En comparaison, notre pays a avancé cash à la démocratie un acompte de 500 morts en octobre 1988, puis versé en paiements échelonnés qui se poursuivront jusqu’à on ne sait quand plusieurs centaines de milliers. Malgré ce coût exorbitant, nous n’avons toujours pas de démocratie. Comme pour l’autoroute et beaucoup d’autres réalisations de ces quinze dernières années, nous avons payé très cher une démocratie de contrefaçon, du «kach Bakhta» comme a dit Bouteflika.
Tandis que la Tunisie prenait la tête du mouvement de démocratisation du monde amazigho-musulman dont nous avons cru un moment être les leaders, nous avons pris la place qu’elle occupait en 1987 avant que le général Benali ne dépose Bourguiba pour sénilité. Bourguiba était en meilleur état physique et mental que Bouteflika ; il avait aussi une plus grande stature puisqu’il n’était pas un moudjahid parmi «deux millions» (!) d’autres, mais le «combattant suprême» qui a conduit son pays à l’indépendance, fondé un Etat moderne sur les décombres de la Régence et du Beylicat, et forgé le citoyen et la citoyenne tunisiens qui ont fait fuir le général Benali quand il est devenu un despote entre les mains de sa belle-famille corrompue. En trois ans les Tunisiens ont réglé leur problème : vite fait, bien fait. Nous n’avons toujours pas réglé le nôtre en vingt-six ans auxquels il va falloir ajouter cinq autres, ceux que durera le 4e mandat, soit au total 31 ans. Rien n’est assuré au-delà, mais il est permis de rêver.
Les islamistes en Tunisie ont gagné les élections comme le FIS chez nous en 1991, mais le processus électoral n’a pas été interrompu. Les partis démocrates et les syndicats ont fédéré leurs forces pour s’opposer pacifiquement au projet d’Etat théocratique porté par Ennahda. Deux leaders de ces petits partis ont laissé leur vie dans la bataille et ce fut assez pour faire tomber le gouvernement et contraindre son parti à s’aligner sur leurs aspirations à la modernité.

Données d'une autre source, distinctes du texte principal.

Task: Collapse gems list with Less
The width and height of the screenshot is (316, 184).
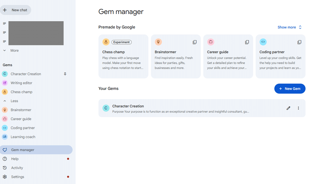Action: pos(14,101)
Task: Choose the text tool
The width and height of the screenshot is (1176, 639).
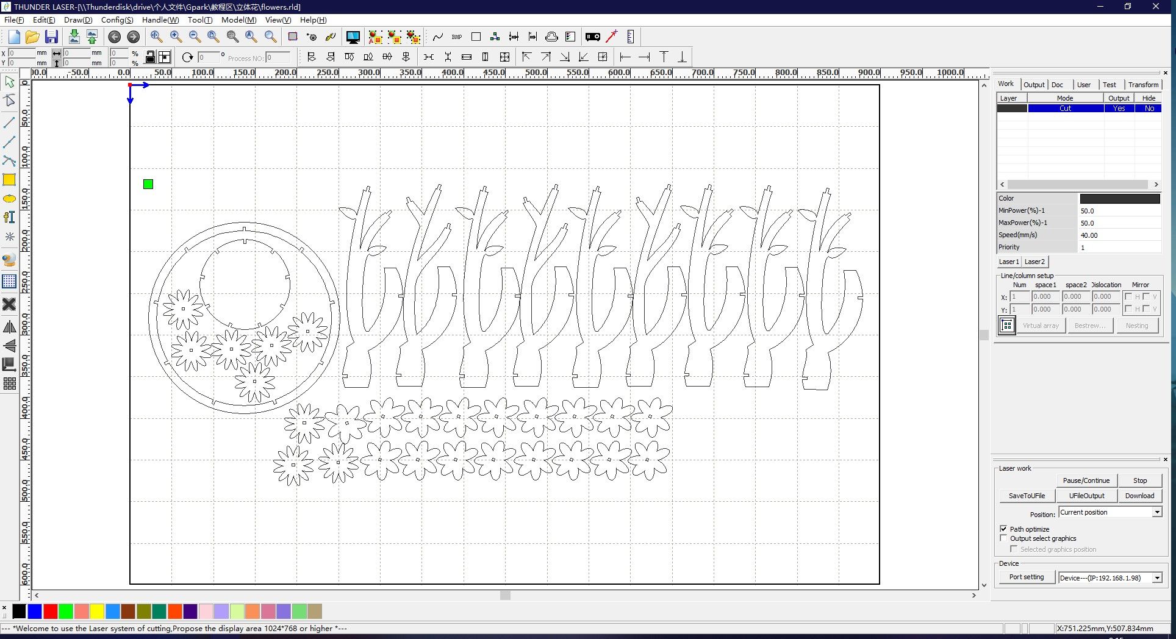Action: click(x=9, y=218)
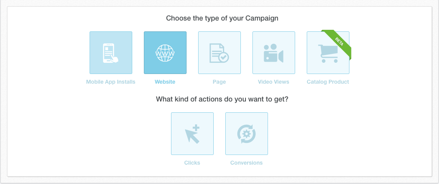Pick the Page document icon tile

pyautogui.click(x=220, y=53)
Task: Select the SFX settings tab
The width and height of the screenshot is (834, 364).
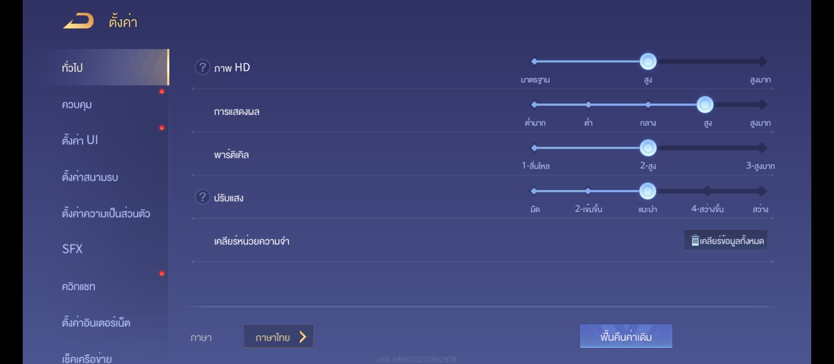Action: (x=72, y=249)

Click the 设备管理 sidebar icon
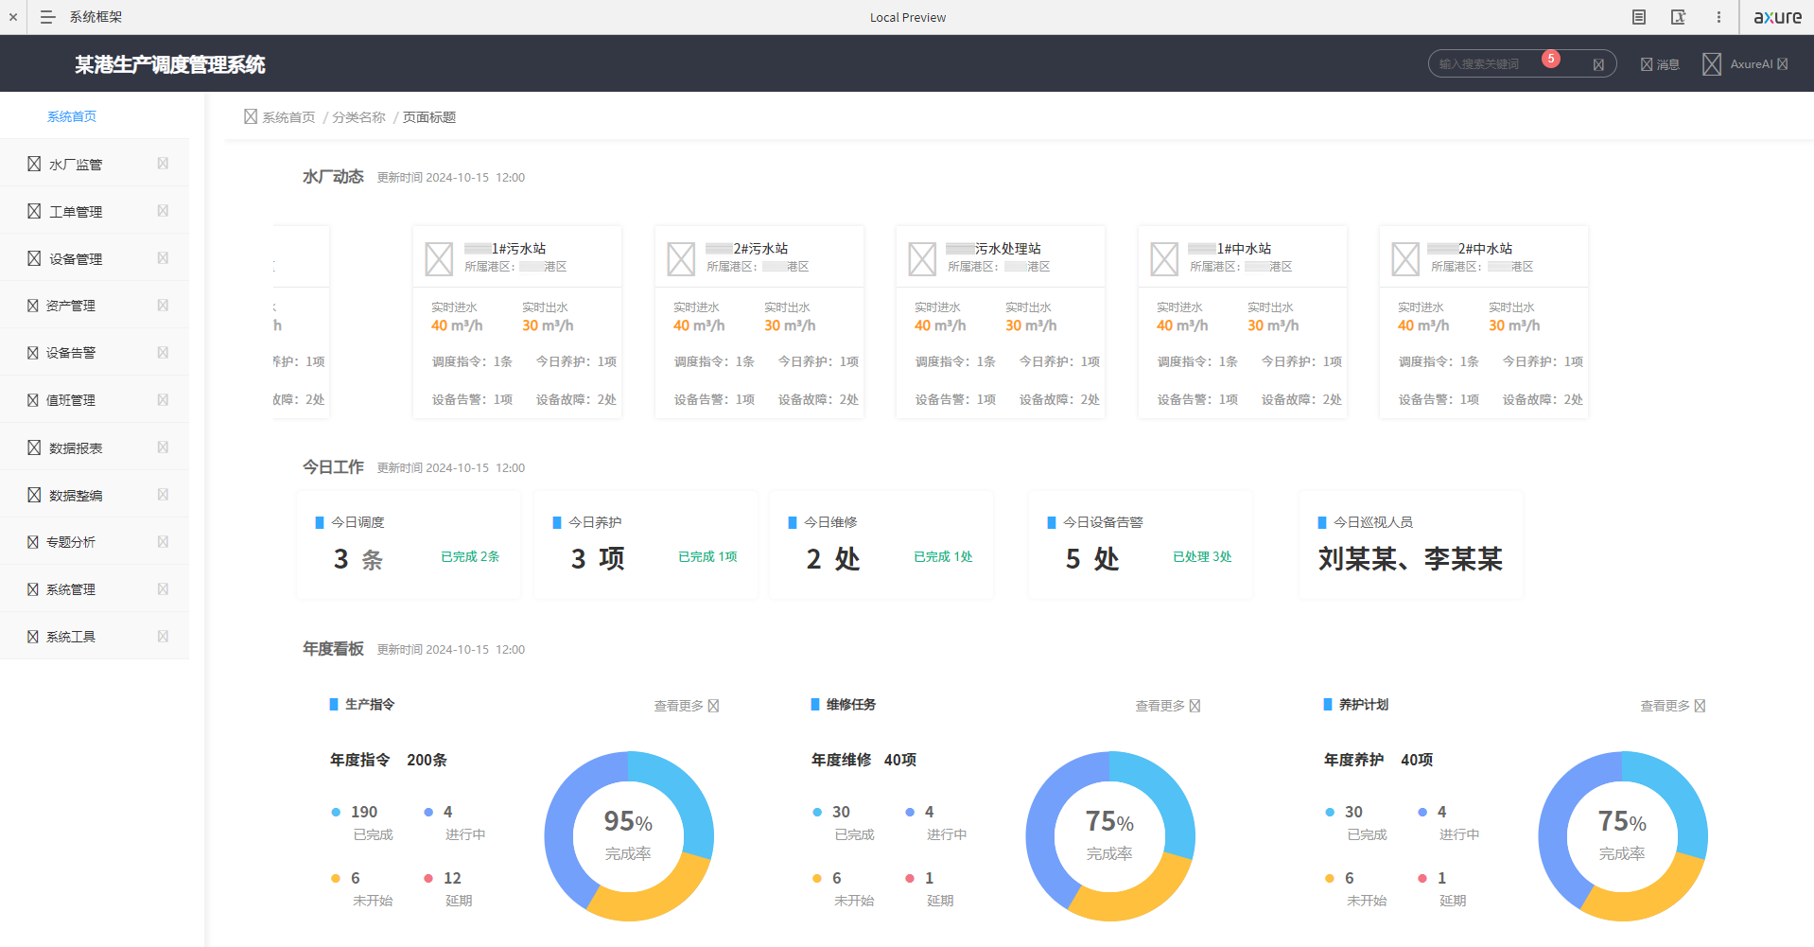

L’armée et les services de sécurité tunisiens ne sont pas intervenus dans le processus de changement du régime. Ils se sont rangés du côté du peuple et ont protégé sa révolution sans chercher à la contrôler. Pourquoi ? Parce que là où il y a une société civile, des élites et des partis sous-tendus par une pensée politique en phase avec la marche du monde, l’armée n’a rien à faire. Le théorème qui se dégage de ces considérations est que le jour où la société civile se montrera dans notre pays, le «système» se résorbera de lui-même.
Lorsqu’en janvier dernier l’Assemblée tunisienne a proclamé la nouvelle Constitution, les représentants du monde entier sont venus saluer avec respect cette prouesse politique unique dans les annales du monde amazigho-musulman. L’Algérie, en la personne de Sellal, s’est aussi inclinée devant ce succès du printemps arabe. Le même homme sillonne actuellement le territoire national pour remercier et féliciter les bien-avisés Algériens de ne pas avoir «cédé» au printemps, saison maudite entre toutes des despotes, des familles régnantes et des corrompus qui les servent.
Nous commençons à sentir que quelque chose cloche dans notre psychologie et à en être perturbés. La preuve ? Notre actualité riche en nouvelles pièces à conviction nous démontrant que si nous ne sommes pas les meilleurs hommes du monde, nous sommes les meilleurs Algériens du monde. Ceux qui ont vu dans le boycott l’arme fatale ont invité le peuple à ne rien faire comme s’il ne fallait attendre de lui que des gestes passifs. Pourquoi ? Ali Benouari en appelle à l’ONU, à l’Union européenne et à Obama, mais pas au peuple algérien. Pourquoi ? Hamrouche demande à trois hommes de résoudre la crise, pas à la société civile, aux partis politiques et à la nation dans sa globalité. Pourquoi ? Le général Yala demande au gouvernement des Etats-Unis d’Amérique d’exercer des pressions sur le pouvoir algérien pour le dissuader de continuer sur la voie du 4e mandat, mais pas à son peuple. Pourquoi ?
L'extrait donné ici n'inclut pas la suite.